One flustered reviewer / youtuber doesn't understand the depth of the AI and believes it's bad game design
--> 500,000 sales lost
Fappy LP that's either a troll or a misunderstanding of my post. Read again.
I praise the work but merely state that it doesn't show because of bad design in other disciplines. Thank you.
Deliberate misunderstanding. Absolutely agree with the points in your comment and was simply venting my frustration over the issue ;)
Obviously 500,000 is serious hyperbole. I don't believe that AAA titles are greatly affected by youtubers opinions compared to reviews on larger media outlets and average review scores, but for smaller projects, namely independant in nature, a single video by a medium to large influencer can decide whether it reaches a significant audience or simply goes unnoticed. This is why quite a few smaller games go down the "whacky elevator-pitch premise" route (Like _FF_ , but with _cats_ ; Like _soccer_ , but with _cars_ ; Like _gmod_ , but with _goats_ ; Like _2d Platformer_ , but with _30s cartoons_ etc.) You can probably boil down half the indy titles in Steam's "New Releases" section to this structure. It's the only thing that will catch an influencer's eye in times of hundreds of daily releases.
Sure, most people do, but if even half a percent of the viewers _consider_ looking at the steam page, that will almost certainly translate to several thousand dollars in revenue. More importantly, that surge of maybe only a couple hundred initial purchasers, will probably bump you into the all-important "New Releases" list, where millions of people will at least _see_ your game for half a day. If you don't make it to that point, you'd be lucky to barely recover the $100 submission fee.
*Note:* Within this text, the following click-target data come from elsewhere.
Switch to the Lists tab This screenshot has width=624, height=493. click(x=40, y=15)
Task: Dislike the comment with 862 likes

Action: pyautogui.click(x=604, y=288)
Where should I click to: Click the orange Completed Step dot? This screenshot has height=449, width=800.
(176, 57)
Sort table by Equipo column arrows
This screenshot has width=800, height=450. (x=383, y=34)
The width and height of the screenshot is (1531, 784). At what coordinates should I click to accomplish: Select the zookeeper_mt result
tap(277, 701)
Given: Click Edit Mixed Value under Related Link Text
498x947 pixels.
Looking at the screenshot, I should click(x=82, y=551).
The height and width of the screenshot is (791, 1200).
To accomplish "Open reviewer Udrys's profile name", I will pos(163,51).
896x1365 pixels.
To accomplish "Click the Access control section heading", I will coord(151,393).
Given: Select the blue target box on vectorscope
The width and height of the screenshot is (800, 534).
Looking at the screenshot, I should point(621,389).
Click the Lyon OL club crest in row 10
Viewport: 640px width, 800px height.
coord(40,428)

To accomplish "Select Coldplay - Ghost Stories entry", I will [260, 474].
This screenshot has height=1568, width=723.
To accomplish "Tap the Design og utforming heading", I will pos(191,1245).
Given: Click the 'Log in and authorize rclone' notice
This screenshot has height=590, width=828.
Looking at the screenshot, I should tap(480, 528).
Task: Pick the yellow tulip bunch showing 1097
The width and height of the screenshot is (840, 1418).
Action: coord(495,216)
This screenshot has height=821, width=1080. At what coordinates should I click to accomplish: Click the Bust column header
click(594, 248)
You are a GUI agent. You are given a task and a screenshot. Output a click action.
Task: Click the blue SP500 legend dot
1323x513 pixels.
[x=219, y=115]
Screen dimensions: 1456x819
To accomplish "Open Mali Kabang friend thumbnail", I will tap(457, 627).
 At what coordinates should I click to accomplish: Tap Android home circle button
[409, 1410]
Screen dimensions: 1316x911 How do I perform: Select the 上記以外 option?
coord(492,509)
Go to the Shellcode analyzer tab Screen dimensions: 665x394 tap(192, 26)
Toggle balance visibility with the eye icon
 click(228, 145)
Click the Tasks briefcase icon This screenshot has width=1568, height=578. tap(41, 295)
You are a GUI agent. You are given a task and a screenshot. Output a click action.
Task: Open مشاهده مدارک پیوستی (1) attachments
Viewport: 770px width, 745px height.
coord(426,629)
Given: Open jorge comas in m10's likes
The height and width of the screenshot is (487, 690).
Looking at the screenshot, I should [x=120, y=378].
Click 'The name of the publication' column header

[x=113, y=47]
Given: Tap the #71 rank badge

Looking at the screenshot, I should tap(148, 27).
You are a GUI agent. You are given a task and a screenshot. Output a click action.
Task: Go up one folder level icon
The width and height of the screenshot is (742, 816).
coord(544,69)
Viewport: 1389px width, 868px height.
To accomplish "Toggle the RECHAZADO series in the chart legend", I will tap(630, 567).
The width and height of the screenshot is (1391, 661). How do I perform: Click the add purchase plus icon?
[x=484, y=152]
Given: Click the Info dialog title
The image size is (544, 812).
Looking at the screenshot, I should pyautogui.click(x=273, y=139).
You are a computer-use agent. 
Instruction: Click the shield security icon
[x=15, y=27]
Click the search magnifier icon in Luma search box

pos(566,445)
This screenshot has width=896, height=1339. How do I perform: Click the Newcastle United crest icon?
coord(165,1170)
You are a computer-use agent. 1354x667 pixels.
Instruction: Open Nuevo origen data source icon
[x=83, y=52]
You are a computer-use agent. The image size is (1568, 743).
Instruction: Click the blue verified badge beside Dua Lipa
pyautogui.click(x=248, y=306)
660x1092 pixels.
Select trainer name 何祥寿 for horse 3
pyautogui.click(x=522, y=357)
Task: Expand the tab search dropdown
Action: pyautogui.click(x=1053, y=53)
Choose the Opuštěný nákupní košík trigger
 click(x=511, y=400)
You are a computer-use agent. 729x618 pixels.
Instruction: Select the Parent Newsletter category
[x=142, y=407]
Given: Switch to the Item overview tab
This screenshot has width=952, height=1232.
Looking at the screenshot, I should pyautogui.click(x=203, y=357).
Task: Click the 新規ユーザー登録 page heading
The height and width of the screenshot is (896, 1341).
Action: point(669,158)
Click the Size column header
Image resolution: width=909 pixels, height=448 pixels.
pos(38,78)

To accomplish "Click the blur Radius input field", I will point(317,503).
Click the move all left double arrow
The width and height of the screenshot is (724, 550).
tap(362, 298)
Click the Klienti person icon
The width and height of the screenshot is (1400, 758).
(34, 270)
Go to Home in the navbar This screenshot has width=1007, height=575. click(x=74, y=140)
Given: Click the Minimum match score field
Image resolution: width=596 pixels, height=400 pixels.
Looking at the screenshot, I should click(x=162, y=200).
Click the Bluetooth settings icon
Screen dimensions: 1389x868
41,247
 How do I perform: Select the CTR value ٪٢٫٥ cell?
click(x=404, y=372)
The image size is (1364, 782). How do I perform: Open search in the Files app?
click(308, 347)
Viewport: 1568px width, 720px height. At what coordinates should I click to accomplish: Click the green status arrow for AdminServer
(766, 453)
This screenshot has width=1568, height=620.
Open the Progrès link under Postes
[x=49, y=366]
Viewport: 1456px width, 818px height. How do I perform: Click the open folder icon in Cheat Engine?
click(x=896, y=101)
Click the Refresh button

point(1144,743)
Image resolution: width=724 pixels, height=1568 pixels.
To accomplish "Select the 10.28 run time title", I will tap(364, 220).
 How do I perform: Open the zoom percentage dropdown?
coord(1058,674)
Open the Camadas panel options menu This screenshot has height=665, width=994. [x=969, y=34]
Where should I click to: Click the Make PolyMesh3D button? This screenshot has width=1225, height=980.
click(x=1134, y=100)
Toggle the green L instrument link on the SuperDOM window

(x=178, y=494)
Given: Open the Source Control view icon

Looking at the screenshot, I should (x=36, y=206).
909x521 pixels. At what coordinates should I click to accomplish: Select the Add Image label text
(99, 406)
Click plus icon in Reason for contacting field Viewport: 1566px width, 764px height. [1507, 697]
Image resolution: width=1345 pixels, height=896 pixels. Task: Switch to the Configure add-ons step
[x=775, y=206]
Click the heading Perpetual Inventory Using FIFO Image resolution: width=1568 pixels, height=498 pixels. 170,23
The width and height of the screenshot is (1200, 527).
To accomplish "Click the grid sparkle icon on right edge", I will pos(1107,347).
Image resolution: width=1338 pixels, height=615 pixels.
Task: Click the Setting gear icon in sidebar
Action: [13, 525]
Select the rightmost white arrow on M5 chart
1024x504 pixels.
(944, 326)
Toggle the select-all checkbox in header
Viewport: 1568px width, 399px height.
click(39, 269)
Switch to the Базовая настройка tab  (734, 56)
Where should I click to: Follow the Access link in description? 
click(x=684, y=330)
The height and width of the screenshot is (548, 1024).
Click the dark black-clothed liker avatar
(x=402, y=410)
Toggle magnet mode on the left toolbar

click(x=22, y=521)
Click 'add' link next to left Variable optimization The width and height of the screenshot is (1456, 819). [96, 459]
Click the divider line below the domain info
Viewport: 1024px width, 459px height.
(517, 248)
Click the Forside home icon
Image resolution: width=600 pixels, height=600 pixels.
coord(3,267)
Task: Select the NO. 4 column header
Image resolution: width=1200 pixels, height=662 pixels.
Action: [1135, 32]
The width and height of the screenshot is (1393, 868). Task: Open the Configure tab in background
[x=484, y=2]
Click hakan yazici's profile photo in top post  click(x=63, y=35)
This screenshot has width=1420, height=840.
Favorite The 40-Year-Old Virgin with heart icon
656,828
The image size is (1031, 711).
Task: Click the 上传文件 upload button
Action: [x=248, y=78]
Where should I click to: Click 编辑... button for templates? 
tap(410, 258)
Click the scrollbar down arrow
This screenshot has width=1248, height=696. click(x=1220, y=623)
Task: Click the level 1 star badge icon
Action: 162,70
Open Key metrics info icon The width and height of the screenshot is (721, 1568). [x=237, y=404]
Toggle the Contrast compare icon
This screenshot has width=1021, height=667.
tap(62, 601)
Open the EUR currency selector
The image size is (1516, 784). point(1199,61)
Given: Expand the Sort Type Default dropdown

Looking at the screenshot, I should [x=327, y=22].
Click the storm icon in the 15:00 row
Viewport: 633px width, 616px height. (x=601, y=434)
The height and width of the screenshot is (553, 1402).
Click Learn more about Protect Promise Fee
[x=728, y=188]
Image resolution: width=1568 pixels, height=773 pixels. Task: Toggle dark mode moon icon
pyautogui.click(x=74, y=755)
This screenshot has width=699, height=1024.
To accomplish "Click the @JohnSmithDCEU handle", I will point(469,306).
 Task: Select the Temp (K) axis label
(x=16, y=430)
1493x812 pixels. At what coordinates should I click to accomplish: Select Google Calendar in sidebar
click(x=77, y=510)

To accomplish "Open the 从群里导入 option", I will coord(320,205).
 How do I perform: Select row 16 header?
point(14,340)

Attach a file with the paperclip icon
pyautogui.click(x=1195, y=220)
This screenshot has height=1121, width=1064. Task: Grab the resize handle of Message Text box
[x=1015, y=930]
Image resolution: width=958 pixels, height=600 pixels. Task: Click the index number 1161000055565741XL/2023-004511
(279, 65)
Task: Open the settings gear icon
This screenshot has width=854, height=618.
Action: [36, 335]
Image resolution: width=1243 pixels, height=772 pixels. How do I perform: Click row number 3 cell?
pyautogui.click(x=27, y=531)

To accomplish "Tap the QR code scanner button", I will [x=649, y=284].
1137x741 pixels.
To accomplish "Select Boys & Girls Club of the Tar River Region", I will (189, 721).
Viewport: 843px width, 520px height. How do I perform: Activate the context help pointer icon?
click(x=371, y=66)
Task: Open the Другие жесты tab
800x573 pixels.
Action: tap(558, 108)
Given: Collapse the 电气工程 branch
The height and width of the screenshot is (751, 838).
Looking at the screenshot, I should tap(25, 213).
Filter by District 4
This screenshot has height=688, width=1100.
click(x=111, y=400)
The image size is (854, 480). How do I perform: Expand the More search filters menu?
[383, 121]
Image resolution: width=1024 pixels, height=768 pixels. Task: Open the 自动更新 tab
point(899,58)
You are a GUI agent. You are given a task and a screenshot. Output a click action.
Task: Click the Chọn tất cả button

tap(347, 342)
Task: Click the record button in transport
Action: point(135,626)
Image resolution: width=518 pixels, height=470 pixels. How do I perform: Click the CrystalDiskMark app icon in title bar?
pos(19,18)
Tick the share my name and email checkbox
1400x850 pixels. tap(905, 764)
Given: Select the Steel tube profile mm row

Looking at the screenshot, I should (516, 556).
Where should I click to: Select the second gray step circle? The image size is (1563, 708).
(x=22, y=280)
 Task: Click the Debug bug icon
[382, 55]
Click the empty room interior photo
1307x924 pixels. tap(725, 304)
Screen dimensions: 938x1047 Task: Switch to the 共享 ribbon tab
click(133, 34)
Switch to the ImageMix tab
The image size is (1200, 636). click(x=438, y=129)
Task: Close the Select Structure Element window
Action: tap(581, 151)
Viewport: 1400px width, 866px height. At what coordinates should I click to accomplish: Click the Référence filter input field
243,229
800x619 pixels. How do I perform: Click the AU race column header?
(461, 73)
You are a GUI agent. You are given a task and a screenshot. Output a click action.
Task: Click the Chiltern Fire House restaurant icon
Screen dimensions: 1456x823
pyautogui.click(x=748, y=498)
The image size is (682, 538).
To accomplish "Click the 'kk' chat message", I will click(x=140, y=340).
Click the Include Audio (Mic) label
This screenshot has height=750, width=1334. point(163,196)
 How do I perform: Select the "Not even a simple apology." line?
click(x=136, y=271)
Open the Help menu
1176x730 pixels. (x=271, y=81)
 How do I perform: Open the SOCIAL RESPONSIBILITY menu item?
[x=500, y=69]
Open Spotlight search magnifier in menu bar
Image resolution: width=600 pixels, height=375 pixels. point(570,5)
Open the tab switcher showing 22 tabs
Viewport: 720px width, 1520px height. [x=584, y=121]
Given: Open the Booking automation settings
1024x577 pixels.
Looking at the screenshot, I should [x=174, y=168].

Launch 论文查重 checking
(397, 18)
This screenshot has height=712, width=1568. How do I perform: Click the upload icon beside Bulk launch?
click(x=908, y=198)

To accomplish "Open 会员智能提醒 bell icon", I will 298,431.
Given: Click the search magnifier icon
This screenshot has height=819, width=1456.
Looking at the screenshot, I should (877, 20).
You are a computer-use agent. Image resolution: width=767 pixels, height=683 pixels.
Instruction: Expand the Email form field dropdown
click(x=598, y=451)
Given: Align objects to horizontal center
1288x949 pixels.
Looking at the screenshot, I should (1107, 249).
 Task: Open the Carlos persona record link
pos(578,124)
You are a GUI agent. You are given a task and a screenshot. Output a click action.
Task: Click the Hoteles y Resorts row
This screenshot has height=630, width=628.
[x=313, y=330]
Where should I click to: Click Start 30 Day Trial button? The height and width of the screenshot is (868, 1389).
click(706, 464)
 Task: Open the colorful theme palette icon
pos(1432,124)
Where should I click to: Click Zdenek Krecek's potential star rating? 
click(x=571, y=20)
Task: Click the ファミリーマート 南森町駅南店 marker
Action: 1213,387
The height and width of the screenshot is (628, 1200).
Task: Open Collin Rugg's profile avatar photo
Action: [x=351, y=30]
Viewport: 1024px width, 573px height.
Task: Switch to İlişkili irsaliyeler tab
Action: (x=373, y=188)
I also tend to not trust TB on these issues, as a whole cottage industry has formed around getting people like him to showcase games, often for payment offers in the tens of thousands. Heck "Airscape" (subject of the video you linked) now sits at over 300,000 copies according to steamspy. At $5 and Steam's 30% cut, that equates to over a million dollars. All due to that controversy ;)
An idea: What if your task-cost is now dynamic? what if your AI now respond to context? Have you consider using Neural Network to dynamically alter the GOAP's task-cost in real-time? For example, consider an AI bot with multiple guns; you know the "rock,paper,scissor" of games right?; so assume sub-machinegun is good versus 10 small enemy, and rocket is good versus 1 boss, but what if there's a combination of both enemy? there's a lot of combination to deal with and you don't want to hard-code 100s "if-else", but worry not, you can use Neural Network to learn all response and output appropriate response for each of them with just 1 brain!
Studios rarely use NN. It's non-adjustable, uncontrollable and so on.
Mmm.... Well, actually, dynamic costs are now the way to go. Somehow, the context modifies the costs (e.g. distance-based cost, but it's easy to think of many others) and consequently which actions are inserted. Your sub-machinegun example is close to what happens in current GOAP-based games.
@Nicholas Millington Predicting world states? NN is not good at pathfinding, at least multiple papers say so.
I like how GOAP can be simple, but a turd can't be that fast, but hey, they could run 400 NPCs (with a crapton of work), and that's enough in most games. I think they did well. But my little experience tells me that GOAP/BTs/branchy algorithms aren't appropiate for big scale scenarios.
Very good , this one
BORING
The lighting and his anxious jittering is not favourable in apperance... GOAP - Not even once.
Are we really judging the technical merit of a talk based on the lighting?